Yoshie Furuhashi wrote:
>
> It is true that a health exception is not a trivial detail, for once
> a health exception is allowed, it can be _very broadly_ interpreted,
> so much so that the "ban" may come to naught.
>
> That said, elections are only a minuscule part of politics, and we
> need to win in the court of public opinions & (more importantly)

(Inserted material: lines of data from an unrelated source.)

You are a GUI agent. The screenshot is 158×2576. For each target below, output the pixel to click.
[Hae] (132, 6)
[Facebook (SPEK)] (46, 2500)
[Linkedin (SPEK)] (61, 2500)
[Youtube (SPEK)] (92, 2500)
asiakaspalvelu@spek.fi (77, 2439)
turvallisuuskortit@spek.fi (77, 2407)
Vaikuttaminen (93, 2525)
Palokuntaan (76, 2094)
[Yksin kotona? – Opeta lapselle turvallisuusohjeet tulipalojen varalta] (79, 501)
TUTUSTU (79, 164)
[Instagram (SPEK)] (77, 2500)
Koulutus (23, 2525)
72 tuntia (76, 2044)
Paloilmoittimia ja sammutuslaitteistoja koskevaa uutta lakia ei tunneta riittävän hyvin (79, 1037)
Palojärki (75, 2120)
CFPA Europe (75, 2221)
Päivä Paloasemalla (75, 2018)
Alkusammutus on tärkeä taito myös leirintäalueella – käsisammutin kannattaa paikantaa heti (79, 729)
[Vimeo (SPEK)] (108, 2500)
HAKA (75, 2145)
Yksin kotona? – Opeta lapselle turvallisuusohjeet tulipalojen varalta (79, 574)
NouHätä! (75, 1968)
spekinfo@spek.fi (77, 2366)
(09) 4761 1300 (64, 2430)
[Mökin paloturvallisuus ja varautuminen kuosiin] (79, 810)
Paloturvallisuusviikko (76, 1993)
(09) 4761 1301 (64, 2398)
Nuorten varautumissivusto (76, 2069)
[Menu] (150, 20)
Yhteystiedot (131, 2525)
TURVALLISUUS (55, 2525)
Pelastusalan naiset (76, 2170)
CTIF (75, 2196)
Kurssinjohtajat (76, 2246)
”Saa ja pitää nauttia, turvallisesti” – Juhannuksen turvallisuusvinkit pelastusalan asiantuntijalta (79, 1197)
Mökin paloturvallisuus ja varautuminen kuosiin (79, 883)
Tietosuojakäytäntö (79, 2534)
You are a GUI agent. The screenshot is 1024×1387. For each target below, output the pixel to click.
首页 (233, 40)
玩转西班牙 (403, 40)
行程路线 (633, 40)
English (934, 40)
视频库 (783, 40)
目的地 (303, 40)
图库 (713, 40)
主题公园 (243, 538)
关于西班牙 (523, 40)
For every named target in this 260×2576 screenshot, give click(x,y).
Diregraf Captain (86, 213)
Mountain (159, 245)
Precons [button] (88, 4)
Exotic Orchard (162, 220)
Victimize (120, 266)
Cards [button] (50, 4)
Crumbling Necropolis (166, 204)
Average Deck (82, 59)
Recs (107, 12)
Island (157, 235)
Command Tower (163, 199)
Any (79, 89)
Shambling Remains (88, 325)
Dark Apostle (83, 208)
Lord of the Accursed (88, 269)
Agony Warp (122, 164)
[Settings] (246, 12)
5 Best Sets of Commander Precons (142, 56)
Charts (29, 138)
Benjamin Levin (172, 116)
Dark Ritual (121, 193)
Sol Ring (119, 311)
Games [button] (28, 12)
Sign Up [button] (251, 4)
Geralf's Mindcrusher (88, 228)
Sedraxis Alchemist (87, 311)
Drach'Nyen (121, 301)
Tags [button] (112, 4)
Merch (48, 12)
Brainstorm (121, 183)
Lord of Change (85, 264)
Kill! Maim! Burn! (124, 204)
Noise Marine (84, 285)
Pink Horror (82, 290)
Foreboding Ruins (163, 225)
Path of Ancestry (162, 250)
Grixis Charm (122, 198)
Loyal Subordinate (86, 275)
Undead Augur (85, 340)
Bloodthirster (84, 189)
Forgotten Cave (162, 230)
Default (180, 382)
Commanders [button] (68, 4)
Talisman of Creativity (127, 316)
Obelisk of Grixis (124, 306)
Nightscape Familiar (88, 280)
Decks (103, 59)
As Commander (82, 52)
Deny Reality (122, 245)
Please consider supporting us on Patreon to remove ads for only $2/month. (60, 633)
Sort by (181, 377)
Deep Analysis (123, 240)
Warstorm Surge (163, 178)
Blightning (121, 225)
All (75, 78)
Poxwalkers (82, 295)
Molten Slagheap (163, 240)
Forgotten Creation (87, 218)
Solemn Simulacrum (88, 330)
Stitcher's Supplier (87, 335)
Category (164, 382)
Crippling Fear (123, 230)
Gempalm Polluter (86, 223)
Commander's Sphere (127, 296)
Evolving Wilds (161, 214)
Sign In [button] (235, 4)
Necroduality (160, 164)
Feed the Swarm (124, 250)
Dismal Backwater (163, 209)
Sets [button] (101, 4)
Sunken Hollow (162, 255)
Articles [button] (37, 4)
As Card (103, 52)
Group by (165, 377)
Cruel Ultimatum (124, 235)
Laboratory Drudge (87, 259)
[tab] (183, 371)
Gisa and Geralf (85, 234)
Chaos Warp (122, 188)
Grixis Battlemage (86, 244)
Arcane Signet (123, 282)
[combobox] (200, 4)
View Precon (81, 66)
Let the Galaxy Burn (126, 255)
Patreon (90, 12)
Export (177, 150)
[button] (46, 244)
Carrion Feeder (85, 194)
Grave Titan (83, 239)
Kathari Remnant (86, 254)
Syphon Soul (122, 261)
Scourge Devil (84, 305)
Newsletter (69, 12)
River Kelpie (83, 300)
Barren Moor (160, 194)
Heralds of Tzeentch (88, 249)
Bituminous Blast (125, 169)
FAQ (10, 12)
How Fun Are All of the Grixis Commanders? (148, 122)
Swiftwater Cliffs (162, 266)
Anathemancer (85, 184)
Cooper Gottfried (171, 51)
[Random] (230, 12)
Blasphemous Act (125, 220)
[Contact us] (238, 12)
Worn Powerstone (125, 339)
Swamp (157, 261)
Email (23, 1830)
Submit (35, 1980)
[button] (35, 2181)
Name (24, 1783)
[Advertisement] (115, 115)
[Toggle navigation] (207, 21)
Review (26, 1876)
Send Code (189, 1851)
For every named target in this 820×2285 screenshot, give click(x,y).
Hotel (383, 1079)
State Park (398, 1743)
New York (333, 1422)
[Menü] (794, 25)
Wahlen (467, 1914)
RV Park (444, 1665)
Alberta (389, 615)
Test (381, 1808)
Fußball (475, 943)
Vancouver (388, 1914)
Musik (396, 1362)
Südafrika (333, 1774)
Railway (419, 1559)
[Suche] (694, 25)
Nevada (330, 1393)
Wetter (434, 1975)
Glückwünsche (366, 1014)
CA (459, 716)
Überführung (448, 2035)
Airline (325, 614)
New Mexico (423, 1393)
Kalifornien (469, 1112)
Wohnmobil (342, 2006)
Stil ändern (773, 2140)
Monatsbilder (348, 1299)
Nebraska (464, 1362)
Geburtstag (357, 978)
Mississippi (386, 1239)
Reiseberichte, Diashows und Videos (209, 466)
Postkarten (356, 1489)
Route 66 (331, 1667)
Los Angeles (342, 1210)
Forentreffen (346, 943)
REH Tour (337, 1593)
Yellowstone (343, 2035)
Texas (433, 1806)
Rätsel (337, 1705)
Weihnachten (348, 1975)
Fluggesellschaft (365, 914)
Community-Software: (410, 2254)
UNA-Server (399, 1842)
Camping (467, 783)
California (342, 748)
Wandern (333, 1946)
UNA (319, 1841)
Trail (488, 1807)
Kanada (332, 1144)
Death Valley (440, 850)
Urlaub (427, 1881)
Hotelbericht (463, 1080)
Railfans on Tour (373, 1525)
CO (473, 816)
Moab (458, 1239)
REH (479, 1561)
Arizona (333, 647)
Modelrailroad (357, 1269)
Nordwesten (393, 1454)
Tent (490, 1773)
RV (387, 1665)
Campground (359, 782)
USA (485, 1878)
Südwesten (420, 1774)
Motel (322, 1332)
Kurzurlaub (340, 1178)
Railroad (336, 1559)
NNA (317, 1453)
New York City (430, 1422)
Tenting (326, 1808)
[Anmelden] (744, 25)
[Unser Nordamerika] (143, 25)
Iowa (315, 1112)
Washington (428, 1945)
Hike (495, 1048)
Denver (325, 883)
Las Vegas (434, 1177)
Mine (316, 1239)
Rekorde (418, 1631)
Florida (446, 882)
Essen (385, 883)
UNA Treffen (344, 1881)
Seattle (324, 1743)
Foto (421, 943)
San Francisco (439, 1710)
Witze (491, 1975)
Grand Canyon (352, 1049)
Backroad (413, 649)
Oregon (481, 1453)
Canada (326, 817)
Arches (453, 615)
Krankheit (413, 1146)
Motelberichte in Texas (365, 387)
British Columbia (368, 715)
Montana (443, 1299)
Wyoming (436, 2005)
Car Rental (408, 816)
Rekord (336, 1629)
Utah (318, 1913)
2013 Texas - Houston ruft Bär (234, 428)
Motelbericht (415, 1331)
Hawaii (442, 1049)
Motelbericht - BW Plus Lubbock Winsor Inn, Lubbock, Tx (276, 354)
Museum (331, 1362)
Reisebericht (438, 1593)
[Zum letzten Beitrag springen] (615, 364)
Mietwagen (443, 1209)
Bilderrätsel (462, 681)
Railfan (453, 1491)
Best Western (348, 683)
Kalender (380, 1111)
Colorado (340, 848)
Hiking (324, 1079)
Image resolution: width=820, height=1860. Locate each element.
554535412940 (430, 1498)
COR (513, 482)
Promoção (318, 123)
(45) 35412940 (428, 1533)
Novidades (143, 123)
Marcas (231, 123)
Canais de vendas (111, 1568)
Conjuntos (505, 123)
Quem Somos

> mobilizations; otherwise, _access_ to abortion _will_ continue to
> erode, regardless of whoever will be in the White House. I wish that
> the NARAL, etc. had challenged Nader & the Green Party & extracted a
> promise that they _will_ mobilize manpower on this issue, instead of
> trying to scare potential Nader/Green supporters into voting for Gore.
>
> Yoshie
HI Yoshie --I think you're being a little naive here. Promises like that are worth nothing in politics.Sure the Greens would promise to get involved in fighting to keep abortion legal in a bush Admin, after all they are supposed to be pro-choice! but how much muscle would, or even could they give?. The Greens are very small and weak. Nader brought a lot more to them than vice versa (how much attention do you think they'd have gotten if Winona Laduke was the candidate, instead of someone already hugely famous?). I went to a Green Rally here in Manhattan Saturday -- maybe 100 people tops,mostly elderly hippies. You could "mobilize" them all in a single diner. NARAL plays single-issue politics in the actually existing electoral political world. To risk electing Bush, in return for the promise of Green help on abortion if bush makes it harder to get, is not a good bargain from their point of view (or mine either).